*WHAT NEEDS TO BE DONE*. Return each entry exactly, omitting nothing.

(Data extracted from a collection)
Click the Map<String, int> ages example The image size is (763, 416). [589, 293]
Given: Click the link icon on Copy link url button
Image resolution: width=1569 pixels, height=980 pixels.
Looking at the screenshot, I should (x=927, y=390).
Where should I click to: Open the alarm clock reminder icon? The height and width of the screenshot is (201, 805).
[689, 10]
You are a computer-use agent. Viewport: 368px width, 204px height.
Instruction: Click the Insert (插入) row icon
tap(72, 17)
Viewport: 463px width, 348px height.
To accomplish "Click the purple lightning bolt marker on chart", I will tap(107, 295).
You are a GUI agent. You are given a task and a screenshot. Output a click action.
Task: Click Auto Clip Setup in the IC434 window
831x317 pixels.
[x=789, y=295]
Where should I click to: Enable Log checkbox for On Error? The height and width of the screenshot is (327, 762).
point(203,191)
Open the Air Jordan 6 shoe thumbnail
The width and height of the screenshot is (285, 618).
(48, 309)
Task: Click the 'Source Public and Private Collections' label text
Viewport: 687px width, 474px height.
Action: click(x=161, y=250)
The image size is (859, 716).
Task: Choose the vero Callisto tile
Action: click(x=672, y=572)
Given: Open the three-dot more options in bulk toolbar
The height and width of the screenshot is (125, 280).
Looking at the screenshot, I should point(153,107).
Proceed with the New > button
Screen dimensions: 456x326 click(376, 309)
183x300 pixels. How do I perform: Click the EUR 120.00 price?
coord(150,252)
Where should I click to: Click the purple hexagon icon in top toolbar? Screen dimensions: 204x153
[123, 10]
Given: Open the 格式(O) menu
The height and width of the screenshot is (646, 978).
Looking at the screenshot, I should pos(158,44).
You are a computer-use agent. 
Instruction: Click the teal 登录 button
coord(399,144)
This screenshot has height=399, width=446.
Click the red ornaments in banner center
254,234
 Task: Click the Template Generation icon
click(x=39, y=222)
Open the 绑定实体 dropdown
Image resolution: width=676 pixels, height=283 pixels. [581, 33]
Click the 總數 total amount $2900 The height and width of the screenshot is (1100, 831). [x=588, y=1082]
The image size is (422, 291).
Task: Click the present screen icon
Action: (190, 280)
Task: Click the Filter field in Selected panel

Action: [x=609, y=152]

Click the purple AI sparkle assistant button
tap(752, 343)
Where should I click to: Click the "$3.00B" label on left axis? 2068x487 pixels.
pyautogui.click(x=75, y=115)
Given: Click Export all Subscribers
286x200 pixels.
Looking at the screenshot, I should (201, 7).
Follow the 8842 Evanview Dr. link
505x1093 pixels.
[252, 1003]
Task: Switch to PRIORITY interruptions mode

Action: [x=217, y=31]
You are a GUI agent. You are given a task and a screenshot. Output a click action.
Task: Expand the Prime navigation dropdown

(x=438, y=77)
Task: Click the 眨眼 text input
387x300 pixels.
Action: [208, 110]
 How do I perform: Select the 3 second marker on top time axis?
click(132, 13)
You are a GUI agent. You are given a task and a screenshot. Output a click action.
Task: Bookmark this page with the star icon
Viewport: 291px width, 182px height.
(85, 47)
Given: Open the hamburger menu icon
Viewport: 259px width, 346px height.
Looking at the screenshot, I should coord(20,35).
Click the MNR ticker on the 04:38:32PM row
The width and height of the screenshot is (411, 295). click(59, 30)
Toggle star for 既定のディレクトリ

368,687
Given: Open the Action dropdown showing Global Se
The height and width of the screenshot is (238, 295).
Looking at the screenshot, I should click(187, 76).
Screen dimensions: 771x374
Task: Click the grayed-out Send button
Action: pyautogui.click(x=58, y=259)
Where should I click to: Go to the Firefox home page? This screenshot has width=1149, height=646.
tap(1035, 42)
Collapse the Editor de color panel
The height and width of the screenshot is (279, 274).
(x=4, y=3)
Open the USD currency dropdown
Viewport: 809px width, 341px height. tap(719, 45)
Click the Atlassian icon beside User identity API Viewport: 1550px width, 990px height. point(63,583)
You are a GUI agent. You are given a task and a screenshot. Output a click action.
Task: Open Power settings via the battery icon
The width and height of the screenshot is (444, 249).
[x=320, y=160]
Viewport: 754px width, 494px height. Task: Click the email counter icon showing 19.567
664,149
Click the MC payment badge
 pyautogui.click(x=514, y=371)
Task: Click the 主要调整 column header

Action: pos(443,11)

*EXERCISE OUTPUT*.
Click the Map<String, int> ages example The image size is (763, 416). [589, 293]
Given: Click the link icon on Copy link url button
Image resolution: width=1569 pixels, height=980 pixels.
Looking at the screenshot, I should (x=927, y=390).
Where should I click to: Open the alarm clock reminder icon? The height and width of the screenshot is (201, 805).
[689, 10]
You are a computer-use agent. Viewport: 368px width, 204px height.
Instruction: Click the Insert (插入) row icon
tap(72, 17)
Viewport: 463px width, 348px height.
To accomplish "Click the purple lightning bolt marker on chart", I will tap(107, 295).
You are a GUI agent. You are given a task and a screenshot. Output a click action.
Task: Click Auto Clip Setup in the IC434 window
831x317 pixels.
[x=789, y=295]
Where should I click to: Enable Log checkbox for On Error? The height and width of the screenshot is (327, 762).
point(203,191)
Open the Air Jordan 6 shoe thumbnail
The width and height of the screenshot is (285, 618).
(48, 309)
Task: Click the 'Source Public and Private Collections' label text
Viewport: 687px width, 474px height.
Action: click(x=161, y=250)
The image size is (859, 716).
Task: Choose the vero Callisto tile
Action: click(x=672, y=572)
Given: Open the three-dot more options in bulk toolbar
The height and width of the screenshot is (125, 280).
Looking at the screenshot, I should point(153,107).
Proceed with the New > button
Screen dimensions: 456x326 click(376, 309)
183x300 pixels. How do I perform: Click the EUR 120.00 price?
coord(150,252)
Where should I click to: Click the purple hexagon icon in top toolbar? Screen dimensions: 204x153
[123, 10]
Given: Open the 格式(O) menu
The height and width of the screenshot is (646, 978).
Looking at the screenshot, I should pos(158,44).
You are a computer-use agent. 
Instruction: Click the teal 登录 button
coord(399,144)
This screenshot has height=399, width=446.
Click the red ornaments in banner center
254,234
 Task: Click the Template Generation icon
click(x=39, y=222)
Open the 绑定实体 dropdown
Image resolution: width=676 pixels, height=283 pixels. [581, 33]
Click the 總數 total amount $2900 The height and width of the screenshot is (1100, 831). [x=588, y=1082]
The image size is (422, 291).
Task: Click the present screen icon
Action: (190, 280)
Task: Click the Filter field in Selected panel

Action: [x=609, y=152]

Click the purple AI sparkle assistant button
tap(752, 343)
Where should I click to: Click the "$3.00B" label on left axis? 2068x487 pixels.
pyautogui.click(x=75, y=115)
Given: Click Export all Subscribers
286x200 pixels.
Looking at the screenshot, I should (201, 7).
Follow the 8842 Evanview Dr. link
505x1093 pixels.
[252, 1003]
Task: Switch to PRIORITY interruptions mode

Action: [x=217, y=31]
You are a GUI agent. You are given a task and a screenshot. Output a click action.
Task: Expand the Prime navigation dropdown

(x=438, y=77)
Task: Click the 眨眼 text input
387x300 pixels.
Action: [208, 110]
 How do I perform: Select the 3 second marker on top time axis?
click(132, 13)
You are a GUI agent. You are given a task and a screenshot. Output a click action.
Task: Bookmark this page with the star icon
Viewport: 291px width, 182px height.
(85, 47)
Given: Open the hamburger menu icon
Viewport: 259px width, 346px height.
Looking at the screenshot, I should coord(20,35).
Click the MNR ticker on the 04:38:32PM row
The width and height of the screenshot is (411, 295). click(59, 30)
Toggle star for 既定のディレクトリ

368,687
Given: Open the Action dropdown showing Global Se
The height and width of the screenshot is (238, 295).
Looking at the screenshot, I should click(187, 76).
Screen dimensions: 771x374
Task: Click the grayed-out Send button
Action: pyautogui.click(x=58, y=259)
Where should I click to: Go to the Firefox home page? This screenshot has width=1149, height=646.
tap(1035, 42)
Collapse the Editor de color panel
The height and width of the screenshot is (279, 274).
(x=4, y=3)
Open the USD currency dropdown
Viewport: 809px width, 341px height. tap(719, 45)
Click the Atlassian icon beside User identity API Viewport: 1550px width, 990px height. point(63,583)
You are a GUI agent. You are given a task and a screenshot. Output a click action.
Task: Open Power settings via the battery icon
The width and height of the screenshot is (444, 249).
[x=320, y=160]
Viewport: 754px width, 494px height. Task: Click the email counter icon showing 19.567
664,149
Click the MC payment badge
 pyautogui.click(x=514, y=371)
Task: Click the 主要调整 column header

Action: pos(443,11)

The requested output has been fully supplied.